Cette percée dans l'industrie des pâtes et papiers n'a pas été facile pour de jeunes et modestes entrepreneurs francophones dans un univers presque entièrement contrôlé par un establishment industriel riche et anglophone, comme le reconnaît volontiers Bernard Lemaire. En outre, le papier fait avec des fibres recyclées était alors très mal vu sur le marché, contrairement au climat actuel, où à peu près tout le monde se vante d'utiliser du papier à fibres recyclées. Au cours des premières années, Cascades a surtout trouvé ses clients dans la grande région de New York.

Une révélation

Pour Omar Aktouf, professeur titulaire au service de l'enseignement du management à l'Écoles des hautes études commerciales, qui suit Cascades depuis son arrivée d'Algérie au Québec, en 1983, la découverte de Cascades fut une révélation. «Grâce aux frères Lemaire, j'ai fait un deuxième doctorat en management. Ils m'ont appris ce qu'est le vrai management», dit-il. Selon le professeur, il n'y a pas plus d'une vingtaine d'entreprises à travers le monde qui pratiquent la philosophie de gestion de Cascades. Il a rappelé hier la première parole qu'il a entendue de la bouche de Bernard Lemaire, en 1983: «Je n'ai pas le mythe du management. Je n'en sais pas plus que mes employés, mais ensemble, nous partageons ce que nous savons. Je suis prêt à renoncer au profit, mais je ne mettrai pas d'employés à la porte.»

M. Aktouf considère qu'il s'agit d'une attitude d'anti-management, un modèle alternatif et un cas concret dont il fait lui-même la promotion à travers le monde. Il présente ce modèle en opposition au «modèle traditionnel de management, qui n'a pas de sens» tel que pratiqué par de grandes sociétés comme Enron, où les dirigeants deviennent milliardaires mais en mettant des milliers de gens à la rue. Comme Cascades, il faut aussi faire en sorte que la valeur des actions ne dépasse pas trop la valeur réelle de la compagnie, comme cela se fait de façon systématique et avec succès dans certains pays comme la Suède et la Corée du Sud.

Gros bon sens

En somme, M. Aktouf considère que les frères Lemaire n'ont mis en pratique que le gros bon sens avec, comme ingrédients, l'humanité, l'humanisme et le bon sens. «Tout cela mis ensemble donne l'intelligence», conclut le professeur.

C'est aussi une façon de faire qui a donné des résultats concluants. En 2003, le chiffre d'affaires de Cascades atteignait les 3,27 milliards. Celui qui aurait acheté pour 1000 $ d'actions de Cascades en 1983 aurait aujourd'hui un portefeuille d'une valeur de 20 656 $.

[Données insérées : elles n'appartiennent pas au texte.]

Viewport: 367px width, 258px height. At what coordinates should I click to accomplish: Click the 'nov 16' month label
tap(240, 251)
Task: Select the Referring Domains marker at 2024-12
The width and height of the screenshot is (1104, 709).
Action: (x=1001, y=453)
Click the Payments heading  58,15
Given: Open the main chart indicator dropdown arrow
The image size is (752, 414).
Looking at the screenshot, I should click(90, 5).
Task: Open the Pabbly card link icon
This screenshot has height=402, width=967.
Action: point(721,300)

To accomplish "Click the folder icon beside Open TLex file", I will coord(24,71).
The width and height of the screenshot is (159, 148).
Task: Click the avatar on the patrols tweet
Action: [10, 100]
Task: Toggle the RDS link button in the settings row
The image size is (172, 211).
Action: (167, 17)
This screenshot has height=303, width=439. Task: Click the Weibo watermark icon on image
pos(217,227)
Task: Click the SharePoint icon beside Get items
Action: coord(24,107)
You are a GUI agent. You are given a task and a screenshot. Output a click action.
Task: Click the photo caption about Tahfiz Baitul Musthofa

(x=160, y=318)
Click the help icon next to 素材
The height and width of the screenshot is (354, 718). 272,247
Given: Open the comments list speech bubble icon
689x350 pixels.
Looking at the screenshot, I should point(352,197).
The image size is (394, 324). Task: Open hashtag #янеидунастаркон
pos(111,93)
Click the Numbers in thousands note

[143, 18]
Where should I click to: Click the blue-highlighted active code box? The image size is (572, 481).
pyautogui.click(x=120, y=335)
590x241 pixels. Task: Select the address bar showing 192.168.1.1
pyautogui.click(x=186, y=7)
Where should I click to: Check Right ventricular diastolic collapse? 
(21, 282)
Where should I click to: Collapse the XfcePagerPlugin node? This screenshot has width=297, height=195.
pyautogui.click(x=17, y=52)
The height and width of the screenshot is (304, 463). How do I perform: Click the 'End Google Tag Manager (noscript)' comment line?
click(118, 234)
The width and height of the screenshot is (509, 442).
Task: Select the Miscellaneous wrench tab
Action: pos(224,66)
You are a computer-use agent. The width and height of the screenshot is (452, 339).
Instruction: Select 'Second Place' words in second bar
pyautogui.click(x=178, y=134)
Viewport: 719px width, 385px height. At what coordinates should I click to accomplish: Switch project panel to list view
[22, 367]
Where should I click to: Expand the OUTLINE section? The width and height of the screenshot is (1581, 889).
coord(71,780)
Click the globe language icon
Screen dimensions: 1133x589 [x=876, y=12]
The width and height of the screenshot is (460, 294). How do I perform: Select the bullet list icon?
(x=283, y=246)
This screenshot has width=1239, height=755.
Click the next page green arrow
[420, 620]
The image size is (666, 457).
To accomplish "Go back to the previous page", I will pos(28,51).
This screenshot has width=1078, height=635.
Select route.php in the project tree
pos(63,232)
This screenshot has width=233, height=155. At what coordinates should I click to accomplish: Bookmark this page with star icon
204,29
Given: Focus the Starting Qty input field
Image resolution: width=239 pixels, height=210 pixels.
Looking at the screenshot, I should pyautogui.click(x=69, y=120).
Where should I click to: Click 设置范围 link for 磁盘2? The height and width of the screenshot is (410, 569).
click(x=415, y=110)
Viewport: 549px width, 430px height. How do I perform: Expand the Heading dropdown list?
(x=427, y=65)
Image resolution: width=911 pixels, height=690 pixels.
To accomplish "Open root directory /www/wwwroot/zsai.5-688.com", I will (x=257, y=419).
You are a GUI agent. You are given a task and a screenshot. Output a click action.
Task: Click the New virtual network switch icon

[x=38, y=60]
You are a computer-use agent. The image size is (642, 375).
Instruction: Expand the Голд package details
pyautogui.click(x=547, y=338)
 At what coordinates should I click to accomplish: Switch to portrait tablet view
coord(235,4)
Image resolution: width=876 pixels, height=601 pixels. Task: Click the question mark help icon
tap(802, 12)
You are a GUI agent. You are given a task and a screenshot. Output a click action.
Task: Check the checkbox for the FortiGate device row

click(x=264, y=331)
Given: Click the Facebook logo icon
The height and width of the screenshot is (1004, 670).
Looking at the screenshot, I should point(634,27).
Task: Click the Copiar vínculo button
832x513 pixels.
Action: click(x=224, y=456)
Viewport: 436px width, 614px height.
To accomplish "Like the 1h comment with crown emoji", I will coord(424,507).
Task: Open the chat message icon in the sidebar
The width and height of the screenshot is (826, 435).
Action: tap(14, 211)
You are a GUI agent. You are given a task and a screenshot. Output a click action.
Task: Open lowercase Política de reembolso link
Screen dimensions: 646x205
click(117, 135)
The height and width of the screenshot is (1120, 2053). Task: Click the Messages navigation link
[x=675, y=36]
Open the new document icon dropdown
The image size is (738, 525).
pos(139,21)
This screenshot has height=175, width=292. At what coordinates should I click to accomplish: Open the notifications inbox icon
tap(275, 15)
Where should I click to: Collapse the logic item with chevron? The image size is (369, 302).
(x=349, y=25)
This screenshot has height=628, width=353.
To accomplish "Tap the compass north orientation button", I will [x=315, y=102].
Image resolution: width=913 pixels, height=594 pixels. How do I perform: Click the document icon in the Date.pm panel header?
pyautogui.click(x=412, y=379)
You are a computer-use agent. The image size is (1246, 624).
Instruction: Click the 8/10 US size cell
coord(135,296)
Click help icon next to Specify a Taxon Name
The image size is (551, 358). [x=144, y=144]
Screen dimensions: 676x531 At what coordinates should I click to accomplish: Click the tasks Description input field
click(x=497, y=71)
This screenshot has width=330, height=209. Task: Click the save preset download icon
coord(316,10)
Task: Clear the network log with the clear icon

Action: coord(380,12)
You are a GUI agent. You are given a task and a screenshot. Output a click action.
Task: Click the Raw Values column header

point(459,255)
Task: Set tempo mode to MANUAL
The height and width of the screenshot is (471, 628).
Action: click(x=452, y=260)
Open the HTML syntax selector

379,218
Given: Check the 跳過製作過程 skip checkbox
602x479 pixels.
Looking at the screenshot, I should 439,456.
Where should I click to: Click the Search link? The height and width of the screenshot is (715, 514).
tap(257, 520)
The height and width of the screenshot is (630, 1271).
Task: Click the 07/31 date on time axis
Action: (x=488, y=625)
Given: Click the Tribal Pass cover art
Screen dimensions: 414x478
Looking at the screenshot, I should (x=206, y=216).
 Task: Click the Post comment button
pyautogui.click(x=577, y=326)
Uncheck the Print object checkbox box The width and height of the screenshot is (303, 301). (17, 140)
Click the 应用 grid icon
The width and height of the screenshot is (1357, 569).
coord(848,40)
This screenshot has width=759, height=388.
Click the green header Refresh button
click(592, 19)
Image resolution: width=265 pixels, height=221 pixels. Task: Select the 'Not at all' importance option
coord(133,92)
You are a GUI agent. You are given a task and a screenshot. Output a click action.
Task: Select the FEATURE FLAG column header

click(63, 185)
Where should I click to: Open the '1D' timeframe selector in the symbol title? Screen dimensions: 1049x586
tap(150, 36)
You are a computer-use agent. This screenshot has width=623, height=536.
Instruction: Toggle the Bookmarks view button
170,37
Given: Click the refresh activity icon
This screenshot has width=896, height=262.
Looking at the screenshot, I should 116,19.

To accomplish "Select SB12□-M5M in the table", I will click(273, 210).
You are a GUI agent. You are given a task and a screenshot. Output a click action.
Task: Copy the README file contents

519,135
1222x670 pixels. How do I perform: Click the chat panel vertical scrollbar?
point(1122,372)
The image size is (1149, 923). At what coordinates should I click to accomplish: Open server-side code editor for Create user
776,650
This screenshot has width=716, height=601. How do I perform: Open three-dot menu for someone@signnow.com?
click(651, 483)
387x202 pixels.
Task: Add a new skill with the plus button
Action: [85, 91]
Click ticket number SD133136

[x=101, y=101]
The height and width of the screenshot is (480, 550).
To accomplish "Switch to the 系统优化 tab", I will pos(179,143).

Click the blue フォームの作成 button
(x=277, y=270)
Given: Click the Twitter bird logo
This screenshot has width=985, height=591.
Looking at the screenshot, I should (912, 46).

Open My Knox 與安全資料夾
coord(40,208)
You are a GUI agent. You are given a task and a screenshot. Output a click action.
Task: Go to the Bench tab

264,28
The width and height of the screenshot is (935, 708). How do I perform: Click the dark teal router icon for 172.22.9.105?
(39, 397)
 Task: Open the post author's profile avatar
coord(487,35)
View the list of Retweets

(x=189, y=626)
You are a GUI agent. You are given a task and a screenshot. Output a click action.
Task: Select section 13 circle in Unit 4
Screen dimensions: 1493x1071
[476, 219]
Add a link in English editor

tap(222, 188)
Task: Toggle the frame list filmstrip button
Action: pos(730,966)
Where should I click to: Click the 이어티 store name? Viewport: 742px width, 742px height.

Pour l'avenir, soutient Bernard Lemaire, les trois ingrédients mentionnés par M. Aktouf pour le succès ne changent pas. «L'être humain ne change pas et la philosophie du respect va toujours fonctionner», affirme-t-il. Bernard Lemaire est désormais président du conseil du groupe Cascades et a pris un peu recul. Laurent est devenu vice-président exécutif et s'occupe plus particulièrement des filiales européennes. Alain a succédé à ses deux frères comme président et chef de la direction. «J'en ai encore pour une dizaine d'années, si la santé me le permet», pense-t-il.

Ensemble, les trois frères réfléchissent aux moyens d'assurer la pérennité de cette entreprise fondée il y a 40 ans et qui est évidemment devenue beaucoup plus importante que tout ce qu'ils avaient pu imaginer au début.